La planète est devenue financière. Nous adorons le veau d’or et les démons de l’âge du numérique. Aujourd’hui, Goya ne peindrait plus la cour d’Espagne ni les horreurs de la guerre, ni Ingres des nus, Claude Monet des nymphéas, Van Gogh le soleil, Malevitch des carrés noirs, Mondrian des géométries, Picasso des natures mortes. Ils peindraient des paysages financiers, des diagrammes qui montent au ciel et plus souvent descendent aux enfers : l’économie et les finances sont devenues notre dieu, notre corps, et notre sang, notre vie intérieure et notre imaginaire. Numérique et numéraire se croisent et se recouvrent, exaltant ou menaçant fébrilement notre nouvelle image du monde. Je peins les jeux des spéculateurs, les murs de Wall Street et les reliefs des montagnes d’actions, d’or et d’argent qui nous entourent.

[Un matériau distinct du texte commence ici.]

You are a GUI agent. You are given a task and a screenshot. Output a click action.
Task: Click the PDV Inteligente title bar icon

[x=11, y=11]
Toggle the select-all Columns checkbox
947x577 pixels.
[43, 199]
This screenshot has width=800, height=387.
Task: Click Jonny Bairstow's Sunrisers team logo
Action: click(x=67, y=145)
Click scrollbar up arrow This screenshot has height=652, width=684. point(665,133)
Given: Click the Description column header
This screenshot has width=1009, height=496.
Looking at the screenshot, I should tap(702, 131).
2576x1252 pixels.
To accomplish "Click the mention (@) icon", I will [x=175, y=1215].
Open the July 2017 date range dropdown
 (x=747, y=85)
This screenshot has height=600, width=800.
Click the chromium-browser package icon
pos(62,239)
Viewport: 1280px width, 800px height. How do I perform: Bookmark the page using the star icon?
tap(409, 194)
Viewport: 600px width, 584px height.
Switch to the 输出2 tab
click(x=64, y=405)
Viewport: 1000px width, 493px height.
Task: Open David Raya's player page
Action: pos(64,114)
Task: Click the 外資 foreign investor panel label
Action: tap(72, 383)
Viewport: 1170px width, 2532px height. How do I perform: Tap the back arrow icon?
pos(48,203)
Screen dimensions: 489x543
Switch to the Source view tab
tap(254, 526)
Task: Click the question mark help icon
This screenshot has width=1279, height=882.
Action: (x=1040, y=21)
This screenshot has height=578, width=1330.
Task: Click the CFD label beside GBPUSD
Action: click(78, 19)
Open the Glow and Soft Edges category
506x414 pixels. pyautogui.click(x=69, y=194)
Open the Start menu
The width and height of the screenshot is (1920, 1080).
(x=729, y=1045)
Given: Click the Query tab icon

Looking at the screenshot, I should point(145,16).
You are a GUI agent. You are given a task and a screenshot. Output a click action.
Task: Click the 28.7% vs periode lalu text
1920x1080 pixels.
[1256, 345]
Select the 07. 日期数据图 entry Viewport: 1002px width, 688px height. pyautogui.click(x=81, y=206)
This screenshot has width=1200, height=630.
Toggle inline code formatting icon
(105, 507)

Et pour évoquer ces nouvelles structures mentales et esthétiques, il faut se rappeler que le progrès n’existe pas en art, même si on utilise des ordinateurs de plus en plus puissants. C’est pourquoi j’aime aussi l’archaïsme de la peinture acrylique sur toile pour évoquer ce nouveau monde algorithmique. Elle permet de résister au flux dissolvant des octets, par l’arrêt sur image. En quelque sorte, je peins les icônes numériques. Je suis un artiste de classe moyenne, peut-être un primitif du XXIe siècle.
On peut peindre le cybermonde, comme d’autres ont peint les dieux, les héros, l’océan, la lumière, les foules, les nus, les villes. Et ne pas célébrer la communication pour elle-même. Refuser que le médium soit le message, postulat mcluhanien devenu malheureusement trop vrai. Mais chercher une roche fixe pour échapper à l’immersion et prendre une respiration esthétique et critique, à partir d’un autre média. Les poissons ne voient pas l’eau qu’ils avalent, ni les hommes l’air qu’ils respirent.
Cultiver à nouveau le silence, l’immobilité, la solitude, la méditation à l’encontre de l’agitation chaotique qui nous entraîne. Échapper à l’éphémérité fatale de la culture numérique. Les arts numériques se dissolvent à peine nés. Plus une technologie est sophistiquée, plus elle vieillit vite, plus elle s’efface vite. Où irons-nous, sans mémoire ? Face à la complexité fascinante du monde numérique, le retour paradoxal à la peinture s’impose au moins autant que la danse ingénue des arts numériques. Ce sera une peinture joyeuse, sociologique, iconique et critique.